◆ **Prompt**: Copy every one of the rows below word for word, omitting the pictures from your answer.

Target position records:
* * * * * * *

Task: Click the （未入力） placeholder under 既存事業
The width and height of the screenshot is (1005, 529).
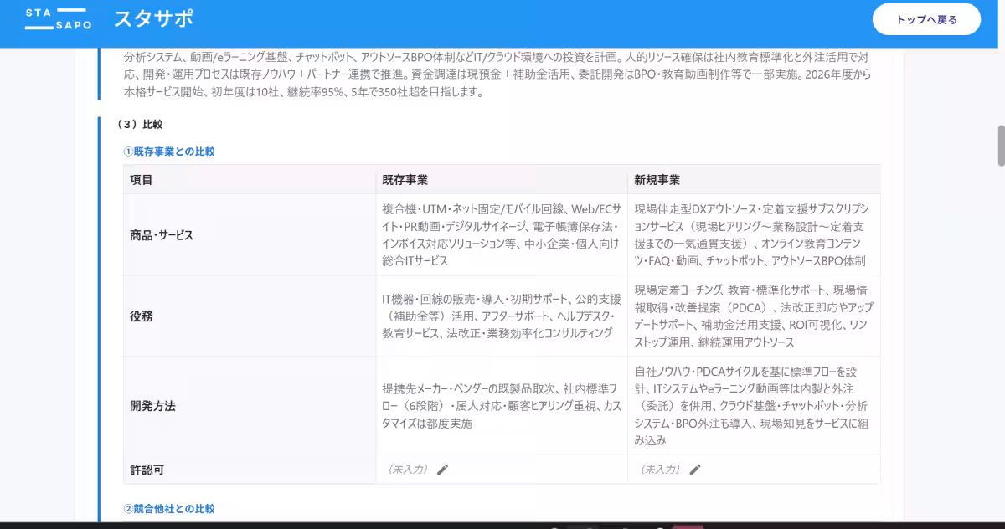Action: click(407, 470)
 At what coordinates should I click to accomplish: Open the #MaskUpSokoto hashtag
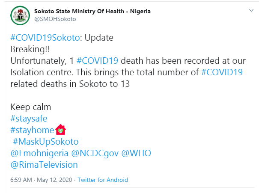45,142
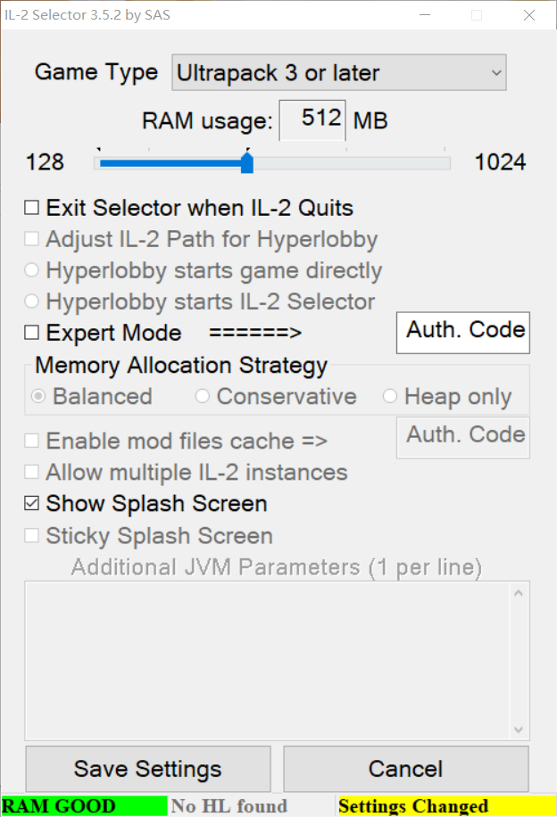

* * * * * * *

◆ **Answer to this exercise**:
Task: Click the （未入力） placeholder under 既存事業
The width and height of the screenshot is (1005, 529).
Action: click(407, 470)
 At what coordinates should I click to accomplish: Open the #MaskUpSokoto hashtag
45,142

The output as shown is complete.